→ **What is asked**
In the data, begin at the line that has "Task: Click the CPU usage meter bar" and stop after the line that has "click(816, 415)". Write those lines out again with "Avakala logo" replaced by "Avakala emblem", changing nothing else.

BEGIN Supplied data

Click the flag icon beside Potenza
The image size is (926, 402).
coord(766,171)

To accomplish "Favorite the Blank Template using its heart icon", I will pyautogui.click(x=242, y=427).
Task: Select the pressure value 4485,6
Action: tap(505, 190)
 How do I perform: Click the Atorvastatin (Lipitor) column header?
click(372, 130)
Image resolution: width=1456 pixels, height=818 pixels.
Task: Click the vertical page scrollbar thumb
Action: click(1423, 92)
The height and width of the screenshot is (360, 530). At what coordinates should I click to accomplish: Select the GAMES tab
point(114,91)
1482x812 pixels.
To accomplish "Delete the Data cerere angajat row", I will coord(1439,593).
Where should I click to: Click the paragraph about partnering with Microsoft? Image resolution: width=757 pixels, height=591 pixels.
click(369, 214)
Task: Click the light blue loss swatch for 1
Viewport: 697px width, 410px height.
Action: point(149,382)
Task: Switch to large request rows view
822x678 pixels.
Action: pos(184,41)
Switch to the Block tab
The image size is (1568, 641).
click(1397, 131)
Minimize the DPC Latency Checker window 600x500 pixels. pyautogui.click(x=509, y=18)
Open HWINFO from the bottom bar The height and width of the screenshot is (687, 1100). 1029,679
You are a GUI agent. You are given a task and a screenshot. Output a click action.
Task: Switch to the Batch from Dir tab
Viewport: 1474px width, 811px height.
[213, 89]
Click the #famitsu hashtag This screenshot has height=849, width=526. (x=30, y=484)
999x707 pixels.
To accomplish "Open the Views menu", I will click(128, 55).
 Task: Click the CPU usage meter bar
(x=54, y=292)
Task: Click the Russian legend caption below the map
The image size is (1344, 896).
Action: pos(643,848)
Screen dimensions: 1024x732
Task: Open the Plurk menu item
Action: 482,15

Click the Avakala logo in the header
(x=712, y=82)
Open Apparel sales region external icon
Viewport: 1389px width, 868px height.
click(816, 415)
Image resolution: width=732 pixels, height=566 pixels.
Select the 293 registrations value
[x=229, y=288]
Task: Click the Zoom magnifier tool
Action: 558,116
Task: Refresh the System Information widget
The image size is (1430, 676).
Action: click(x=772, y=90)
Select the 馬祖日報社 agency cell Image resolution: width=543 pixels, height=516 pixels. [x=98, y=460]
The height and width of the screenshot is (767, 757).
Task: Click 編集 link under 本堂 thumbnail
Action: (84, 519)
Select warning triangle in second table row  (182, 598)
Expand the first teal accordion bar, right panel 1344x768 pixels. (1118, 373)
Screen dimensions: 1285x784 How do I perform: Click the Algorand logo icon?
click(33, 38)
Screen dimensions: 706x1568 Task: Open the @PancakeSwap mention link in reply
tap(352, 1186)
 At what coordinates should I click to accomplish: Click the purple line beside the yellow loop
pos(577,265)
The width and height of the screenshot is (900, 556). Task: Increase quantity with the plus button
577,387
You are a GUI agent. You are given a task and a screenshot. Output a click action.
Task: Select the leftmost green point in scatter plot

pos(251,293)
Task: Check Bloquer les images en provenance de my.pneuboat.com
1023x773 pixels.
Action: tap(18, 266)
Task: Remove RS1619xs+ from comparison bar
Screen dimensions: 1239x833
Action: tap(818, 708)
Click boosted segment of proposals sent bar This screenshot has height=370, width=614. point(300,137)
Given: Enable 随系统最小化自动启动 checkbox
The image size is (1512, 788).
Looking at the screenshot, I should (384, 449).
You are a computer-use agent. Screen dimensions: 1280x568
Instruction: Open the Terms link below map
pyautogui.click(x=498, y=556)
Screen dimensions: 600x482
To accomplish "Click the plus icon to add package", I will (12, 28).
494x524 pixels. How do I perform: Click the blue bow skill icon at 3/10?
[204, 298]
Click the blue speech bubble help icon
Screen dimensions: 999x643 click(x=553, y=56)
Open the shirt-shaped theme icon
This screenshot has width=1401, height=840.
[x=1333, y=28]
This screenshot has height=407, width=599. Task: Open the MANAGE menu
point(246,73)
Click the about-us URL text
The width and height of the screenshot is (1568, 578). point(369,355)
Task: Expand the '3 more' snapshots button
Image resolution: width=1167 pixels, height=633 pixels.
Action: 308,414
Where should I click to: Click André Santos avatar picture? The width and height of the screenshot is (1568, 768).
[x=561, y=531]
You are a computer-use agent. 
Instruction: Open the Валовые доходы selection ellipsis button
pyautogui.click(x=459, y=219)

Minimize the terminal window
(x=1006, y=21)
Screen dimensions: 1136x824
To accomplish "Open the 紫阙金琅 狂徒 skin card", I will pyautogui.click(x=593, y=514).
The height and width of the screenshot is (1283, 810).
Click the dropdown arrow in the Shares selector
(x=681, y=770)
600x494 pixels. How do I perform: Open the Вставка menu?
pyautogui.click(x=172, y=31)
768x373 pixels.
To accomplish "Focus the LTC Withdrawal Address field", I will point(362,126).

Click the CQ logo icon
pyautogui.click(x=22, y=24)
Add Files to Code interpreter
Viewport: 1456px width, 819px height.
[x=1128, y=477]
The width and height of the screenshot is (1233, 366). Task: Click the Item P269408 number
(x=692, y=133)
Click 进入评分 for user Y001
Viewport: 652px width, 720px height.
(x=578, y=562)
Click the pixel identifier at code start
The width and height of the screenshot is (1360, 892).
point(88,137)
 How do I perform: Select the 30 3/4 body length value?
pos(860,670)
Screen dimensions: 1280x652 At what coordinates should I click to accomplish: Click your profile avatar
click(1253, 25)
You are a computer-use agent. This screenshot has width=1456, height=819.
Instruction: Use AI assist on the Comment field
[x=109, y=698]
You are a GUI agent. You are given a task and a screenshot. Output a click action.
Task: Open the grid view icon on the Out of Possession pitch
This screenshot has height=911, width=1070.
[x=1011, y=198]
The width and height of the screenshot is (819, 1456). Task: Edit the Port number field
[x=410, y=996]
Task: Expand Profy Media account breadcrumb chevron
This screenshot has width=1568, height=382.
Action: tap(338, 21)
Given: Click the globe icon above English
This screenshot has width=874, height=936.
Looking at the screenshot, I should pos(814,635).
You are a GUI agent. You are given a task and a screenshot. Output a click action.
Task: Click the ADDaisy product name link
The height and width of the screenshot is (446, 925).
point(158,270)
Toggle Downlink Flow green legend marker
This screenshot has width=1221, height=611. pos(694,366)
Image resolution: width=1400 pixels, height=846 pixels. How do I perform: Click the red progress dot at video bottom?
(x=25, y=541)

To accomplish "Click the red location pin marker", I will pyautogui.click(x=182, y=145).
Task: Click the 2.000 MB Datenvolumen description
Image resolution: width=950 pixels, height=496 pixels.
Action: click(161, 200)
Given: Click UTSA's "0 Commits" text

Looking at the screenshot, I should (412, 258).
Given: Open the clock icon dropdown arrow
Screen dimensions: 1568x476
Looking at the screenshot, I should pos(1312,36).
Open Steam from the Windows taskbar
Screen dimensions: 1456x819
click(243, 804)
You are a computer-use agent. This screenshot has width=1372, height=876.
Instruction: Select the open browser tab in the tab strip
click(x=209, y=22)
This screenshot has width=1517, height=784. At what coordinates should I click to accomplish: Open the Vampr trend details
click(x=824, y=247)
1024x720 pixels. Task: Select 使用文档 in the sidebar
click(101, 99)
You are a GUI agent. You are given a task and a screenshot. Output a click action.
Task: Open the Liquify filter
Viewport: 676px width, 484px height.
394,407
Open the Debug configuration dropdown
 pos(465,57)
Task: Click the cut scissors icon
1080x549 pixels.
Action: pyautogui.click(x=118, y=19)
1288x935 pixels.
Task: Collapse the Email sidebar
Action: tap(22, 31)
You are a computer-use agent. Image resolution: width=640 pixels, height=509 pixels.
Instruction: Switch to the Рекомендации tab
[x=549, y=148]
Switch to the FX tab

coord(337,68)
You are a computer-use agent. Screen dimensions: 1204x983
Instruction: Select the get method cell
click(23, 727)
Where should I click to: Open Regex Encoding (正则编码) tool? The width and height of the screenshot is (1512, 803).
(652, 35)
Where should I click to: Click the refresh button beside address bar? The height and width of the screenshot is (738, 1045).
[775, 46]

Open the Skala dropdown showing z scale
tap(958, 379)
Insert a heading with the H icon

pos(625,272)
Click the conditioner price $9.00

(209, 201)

END Supplied data

→ **The result**
 Task: Click the CPU usage meter bar
(x=54, y=292)
Task: Click the Russian legend caption below the map
The image size is (1344, 896).
Action: pos(643,848)
Screen dimensions: 1024x732
Task: Open the Plurk menu item
Action: 482,15

Click the Avakala emblem in the header
(x=712, y=82)
Open Apparel sales region external icon
Viewport: 1389px width, 868px height.
click(816, 415)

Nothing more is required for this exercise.